Até chego animado, na esperança de que o inevitável não ocorra.
Esperança tola. O inevitável logo se apresenta. Saco a lista de compras do
bolso e faço o pedido:
— Duzentos gramas de peito de peru light sem casca e duzentos de
salame, por favor.
— Só isso, hoje?! – grunhe o atendente com a falta de modos
característica dos mal pagos.
Você nunca sabe se, afinal, ele está lhe fazendo uma pergunta ou
ironizando seu gasto miúdo. O que pretende o infeliz: que eu esvazie o estoque
da espelunca em que ele trabalha? Que eu me empanzine de embutidos até
enfartar?
"A desfaçatez dos balconistas é medonha.
Foram todos adestrados
na Escola da Lambança Comercial"
Confirmado o pedido, o troco vem a cavalo.

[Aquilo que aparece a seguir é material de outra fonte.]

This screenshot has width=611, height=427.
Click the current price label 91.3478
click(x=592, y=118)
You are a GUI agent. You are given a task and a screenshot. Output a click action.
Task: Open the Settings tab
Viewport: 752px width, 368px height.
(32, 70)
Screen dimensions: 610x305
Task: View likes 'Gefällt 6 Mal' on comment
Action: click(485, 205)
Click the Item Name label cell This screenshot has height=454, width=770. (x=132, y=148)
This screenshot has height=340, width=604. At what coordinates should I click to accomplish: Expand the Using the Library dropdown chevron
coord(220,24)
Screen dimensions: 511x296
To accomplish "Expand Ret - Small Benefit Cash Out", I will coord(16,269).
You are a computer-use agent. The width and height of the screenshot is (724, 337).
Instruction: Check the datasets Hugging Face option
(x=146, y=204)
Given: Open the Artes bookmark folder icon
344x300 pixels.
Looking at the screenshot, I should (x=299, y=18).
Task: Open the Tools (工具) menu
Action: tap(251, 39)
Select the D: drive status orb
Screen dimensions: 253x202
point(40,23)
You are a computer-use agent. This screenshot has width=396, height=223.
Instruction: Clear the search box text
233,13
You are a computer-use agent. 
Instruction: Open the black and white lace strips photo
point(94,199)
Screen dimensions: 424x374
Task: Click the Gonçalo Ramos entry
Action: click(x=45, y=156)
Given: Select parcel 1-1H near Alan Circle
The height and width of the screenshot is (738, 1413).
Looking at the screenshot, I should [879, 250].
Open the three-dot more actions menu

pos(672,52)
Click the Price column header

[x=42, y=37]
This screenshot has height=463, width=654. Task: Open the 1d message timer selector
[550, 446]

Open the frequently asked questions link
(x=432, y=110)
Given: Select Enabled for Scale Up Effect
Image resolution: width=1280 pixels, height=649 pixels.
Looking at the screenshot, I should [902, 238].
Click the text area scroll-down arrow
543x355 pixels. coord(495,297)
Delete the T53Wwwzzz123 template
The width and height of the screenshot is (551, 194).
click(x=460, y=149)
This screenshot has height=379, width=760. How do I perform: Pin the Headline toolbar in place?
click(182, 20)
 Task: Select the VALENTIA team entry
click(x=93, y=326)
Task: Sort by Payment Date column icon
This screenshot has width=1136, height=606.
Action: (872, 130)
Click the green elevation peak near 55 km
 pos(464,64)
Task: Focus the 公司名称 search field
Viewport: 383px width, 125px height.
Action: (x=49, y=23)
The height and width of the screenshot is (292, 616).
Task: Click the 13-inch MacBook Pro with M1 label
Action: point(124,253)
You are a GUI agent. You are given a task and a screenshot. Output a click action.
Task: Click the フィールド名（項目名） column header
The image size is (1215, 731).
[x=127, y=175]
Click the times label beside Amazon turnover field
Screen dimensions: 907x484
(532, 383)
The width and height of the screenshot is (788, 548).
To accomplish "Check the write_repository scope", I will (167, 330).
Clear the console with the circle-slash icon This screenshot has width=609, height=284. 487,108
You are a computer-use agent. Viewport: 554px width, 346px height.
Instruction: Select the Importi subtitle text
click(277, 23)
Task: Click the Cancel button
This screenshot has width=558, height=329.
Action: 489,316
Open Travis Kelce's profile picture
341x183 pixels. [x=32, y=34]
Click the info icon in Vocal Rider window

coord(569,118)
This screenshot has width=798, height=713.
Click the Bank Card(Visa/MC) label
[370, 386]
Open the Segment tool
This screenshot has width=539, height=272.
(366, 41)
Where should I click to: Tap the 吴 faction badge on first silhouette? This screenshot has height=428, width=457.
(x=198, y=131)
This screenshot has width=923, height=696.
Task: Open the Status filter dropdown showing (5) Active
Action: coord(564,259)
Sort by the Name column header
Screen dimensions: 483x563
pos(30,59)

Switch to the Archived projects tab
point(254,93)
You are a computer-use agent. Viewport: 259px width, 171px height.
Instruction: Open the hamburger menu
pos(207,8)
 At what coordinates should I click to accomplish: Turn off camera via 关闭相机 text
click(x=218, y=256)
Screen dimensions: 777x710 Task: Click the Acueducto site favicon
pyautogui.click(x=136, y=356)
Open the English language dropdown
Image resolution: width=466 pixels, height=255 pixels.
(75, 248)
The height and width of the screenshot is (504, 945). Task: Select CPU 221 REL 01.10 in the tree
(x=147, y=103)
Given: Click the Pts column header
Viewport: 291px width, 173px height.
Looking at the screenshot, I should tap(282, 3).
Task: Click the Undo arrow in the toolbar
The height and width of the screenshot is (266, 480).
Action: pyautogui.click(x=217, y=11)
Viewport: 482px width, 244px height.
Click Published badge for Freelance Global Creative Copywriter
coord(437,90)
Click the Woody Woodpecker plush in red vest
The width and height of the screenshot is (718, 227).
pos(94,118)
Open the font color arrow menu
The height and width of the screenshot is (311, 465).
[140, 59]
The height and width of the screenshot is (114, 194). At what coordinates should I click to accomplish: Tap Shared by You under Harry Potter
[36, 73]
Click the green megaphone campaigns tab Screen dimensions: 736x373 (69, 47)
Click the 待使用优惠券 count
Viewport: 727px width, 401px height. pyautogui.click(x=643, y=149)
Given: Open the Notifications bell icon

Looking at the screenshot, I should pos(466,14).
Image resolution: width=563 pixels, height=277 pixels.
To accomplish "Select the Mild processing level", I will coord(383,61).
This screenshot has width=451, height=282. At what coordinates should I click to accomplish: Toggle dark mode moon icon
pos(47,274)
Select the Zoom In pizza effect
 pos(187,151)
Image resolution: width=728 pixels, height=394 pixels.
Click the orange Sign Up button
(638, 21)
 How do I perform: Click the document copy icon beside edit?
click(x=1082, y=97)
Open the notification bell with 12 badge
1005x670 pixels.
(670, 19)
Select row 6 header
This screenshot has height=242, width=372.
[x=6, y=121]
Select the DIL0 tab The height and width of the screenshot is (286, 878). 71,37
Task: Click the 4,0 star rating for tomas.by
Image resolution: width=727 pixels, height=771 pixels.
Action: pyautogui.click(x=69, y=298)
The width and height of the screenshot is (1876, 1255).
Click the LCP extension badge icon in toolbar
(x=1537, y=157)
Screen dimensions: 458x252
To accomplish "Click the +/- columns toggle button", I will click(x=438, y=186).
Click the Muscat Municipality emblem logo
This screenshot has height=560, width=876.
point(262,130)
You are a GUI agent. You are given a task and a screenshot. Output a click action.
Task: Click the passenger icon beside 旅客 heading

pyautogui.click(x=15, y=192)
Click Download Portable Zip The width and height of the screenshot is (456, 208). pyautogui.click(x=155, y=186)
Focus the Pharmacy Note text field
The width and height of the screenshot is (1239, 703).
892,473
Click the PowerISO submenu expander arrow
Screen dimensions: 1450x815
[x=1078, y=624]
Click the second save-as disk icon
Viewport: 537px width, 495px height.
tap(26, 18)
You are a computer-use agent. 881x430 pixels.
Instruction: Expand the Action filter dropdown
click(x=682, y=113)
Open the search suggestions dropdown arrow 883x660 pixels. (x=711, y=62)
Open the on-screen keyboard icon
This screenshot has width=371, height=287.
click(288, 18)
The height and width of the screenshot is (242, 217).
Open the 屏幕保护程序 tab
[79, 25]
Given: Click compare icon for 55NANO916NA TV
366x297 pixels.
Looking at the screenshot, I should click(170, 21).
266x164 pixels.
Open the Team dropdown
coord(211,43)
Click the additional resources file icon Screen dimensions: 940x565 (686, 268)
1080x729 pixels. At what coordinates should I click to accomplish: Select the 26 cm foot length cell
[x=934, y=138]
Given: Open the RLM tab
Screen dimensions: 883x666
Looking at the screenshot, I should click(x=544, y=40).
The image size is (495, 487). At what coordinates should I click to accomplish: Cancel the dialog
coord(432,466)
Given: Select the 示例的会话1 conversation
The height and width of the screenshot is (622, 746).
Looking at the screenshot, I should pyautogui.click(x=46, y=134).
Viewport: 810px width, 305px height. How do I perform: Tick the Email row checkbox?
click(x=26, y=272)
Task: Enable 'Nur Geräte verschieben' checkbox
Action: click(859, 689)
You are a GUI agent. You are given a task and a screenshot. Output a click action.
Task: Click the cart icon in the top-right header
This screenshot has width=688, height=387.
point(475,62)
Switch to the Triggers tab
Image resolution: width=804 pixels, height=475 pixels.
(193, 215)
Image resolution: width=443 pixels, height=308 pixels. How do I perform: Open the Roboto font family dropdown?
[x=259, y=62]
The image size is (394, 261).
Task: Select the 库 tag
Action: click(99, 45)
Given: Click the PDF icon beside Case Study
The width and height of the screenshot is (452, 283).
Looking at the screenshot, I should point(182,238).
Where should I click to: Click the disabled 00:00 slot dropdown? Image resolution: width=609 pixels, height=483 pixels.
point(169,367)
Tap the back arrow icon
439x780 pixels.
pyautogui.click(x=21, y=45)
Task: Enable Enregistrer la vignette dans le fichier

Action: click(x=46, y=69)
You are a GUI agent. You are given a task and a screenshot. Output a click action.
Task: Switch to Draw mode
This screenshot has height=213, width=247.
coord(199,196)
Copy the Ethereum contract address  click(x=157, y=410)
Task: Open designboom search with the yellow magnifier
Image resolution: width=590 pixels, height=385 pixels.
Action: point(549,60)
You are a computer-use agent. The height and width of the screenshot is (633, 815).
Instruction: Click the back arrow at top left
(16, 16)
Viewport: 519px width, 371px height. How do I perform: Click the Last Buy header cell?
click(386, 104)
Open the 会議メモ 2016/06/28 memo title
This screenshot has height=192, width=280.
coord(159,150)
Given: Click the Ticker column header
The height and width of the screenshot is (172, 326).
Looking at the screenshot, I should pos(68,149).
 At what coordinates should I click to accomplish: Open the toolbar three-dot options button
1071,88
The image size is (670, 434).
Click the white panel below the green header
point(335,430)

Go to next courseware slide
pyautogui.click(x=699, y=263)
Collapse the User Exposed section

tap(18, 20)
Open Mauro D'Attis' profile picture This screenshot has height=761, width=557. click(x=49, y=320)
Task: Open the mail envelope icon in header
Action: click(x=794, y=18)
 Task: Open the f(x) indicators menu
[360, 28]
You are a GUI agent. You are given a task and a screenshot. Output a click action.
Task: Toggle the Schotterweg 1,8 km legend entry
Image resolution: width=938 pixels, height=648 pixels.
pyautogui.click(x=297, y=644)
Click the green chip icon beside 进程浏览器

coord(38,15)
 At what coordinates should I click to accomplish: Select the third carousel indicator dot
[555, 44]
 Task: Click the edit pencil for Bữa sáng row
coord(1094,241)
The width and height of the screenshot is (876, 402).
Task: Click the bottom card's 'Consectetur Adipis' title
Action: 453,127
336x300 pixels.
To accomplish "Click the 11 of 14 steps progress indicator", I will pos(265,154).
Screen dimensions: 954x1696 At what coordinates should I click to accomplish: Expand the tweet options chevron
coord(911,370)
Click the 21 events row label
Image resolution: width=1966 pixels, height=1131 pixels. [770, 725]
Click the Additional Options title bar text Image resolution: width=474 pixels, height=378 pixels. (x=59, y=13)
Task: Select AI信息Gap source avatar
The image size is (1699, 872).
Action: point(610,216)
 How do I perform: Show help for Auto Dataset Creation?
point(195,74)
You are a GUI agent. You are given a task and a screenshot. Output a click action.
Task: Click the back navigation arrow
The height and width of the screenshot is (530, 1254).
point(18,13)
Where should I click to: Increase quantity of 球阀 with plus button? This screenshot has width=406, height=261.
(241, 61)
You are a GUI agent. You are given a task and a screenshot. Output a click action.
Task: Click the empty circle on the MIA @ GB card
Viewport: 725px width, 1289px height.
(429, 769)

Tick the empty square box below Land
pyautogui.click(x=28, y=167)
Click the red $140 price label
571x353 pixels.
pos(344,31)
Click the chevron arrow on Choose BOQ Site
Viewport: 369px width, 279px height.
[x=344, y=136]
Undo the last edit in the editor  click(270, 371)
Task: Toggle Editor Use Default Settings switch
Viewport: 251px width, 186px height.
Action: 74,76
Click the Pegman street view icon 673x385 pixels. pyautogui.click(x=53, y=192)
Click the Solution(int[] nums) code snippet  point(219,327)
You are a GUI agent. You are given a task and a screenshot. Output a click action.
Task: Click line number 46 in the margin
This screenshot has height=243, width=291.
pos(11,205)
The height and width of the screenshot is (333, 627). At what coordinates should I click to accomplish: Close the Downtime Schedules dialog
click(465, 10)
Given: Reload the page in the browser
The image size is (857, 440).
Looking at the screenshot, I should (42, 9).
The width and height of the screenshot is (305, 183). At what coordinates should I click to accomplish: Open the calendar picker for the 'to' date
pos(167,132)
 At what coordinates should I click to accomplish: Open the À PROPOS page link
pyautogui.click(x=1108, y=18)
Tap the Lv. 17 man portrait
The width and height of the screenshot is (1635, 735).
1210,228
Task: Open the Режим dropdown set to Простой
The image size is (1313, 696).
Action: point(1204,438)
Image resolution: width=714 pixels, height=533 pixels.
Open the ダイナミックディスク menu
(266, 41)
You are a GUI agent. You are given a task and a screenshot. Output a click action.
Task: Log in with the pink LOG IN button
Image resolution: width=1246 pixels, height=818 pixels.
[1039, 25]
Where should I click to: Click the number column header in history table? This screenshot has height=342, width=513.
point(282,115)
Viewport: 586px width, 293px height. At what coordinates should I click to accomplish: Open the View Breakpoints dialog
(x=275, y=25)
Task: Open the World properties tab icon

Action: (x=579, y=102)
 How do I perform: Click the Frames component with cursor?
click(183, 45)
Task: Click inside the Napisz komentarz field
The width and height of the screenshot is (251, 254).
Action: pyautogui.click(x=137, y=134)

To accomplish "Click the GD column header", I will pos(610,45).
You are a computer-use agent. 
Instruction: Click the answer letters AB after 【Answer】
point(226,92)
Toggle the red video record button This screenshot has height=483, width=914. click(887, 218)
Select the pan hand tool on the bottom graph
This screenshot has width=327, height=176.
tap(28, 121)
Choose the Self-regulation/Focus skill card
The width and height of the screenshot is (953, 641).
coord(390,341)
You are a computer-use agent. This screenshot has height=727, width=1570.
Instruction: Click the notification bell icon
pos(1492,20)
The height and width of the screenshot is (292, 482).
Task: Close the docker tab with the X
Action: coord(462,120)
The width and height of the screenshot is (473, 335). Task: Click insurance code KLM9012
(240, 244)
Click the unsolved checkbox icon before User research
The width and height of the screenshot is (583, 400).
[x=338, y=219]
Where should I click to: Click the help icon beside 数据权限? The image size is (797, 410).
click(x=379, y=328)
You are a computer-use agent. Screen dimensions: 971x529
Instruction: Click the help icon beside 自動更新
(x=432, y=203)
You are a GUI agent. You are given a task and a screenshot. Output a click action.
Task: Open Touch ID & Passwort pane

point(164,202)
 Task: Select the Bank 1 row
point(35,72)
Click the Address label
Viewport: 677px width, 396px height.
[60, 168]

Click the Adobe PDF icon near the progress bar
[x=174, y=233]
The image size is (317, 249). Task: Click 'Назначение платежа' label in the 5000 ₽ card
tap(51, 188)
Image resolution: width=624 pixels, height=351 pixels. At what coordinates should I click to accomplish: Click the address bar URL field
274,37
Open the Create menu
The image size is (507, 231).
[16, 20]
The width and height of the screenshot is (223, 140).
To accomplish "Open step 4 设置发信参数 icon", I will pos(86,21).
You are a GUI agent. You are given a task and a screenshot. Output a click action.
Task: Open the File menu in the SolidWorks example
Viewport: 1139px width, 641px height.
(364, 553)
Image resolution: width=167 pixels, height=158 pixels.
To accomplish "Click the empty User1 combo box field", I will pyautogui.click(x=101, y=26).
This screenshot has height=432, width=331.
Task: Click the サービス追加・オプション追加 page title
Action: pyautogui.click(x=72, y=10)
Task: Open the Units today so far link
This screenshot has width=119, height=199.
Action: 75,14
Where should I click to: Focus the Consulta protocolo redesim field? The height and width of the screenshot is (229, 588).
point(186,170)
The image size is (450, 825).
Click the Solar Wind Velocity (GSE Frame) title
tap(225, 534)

— Passou um pouco. Posso deixar ou quer que eu tire? – pergunta o
enfarado de avental.
— Mas passou quanto?
— Deixa ver. Deu 320 de peito e 350 de salame.
— Passou muito, mas pode deixar.
Ante os olhares superiores da turma do cartão-alimentação, que está
ansiosa na fila, sai mais barato pagar mais caro que passar por mendigo. Antes
de entrar no açougue, a próxima de outras paradas obrigatórias, melhor examinar
o bolso. Por que ali, com certeza, também “vai passar um pouquinho”, coisa de
50% a mais do pedido. É preciso ver se há dinheiro para tanto... (2013)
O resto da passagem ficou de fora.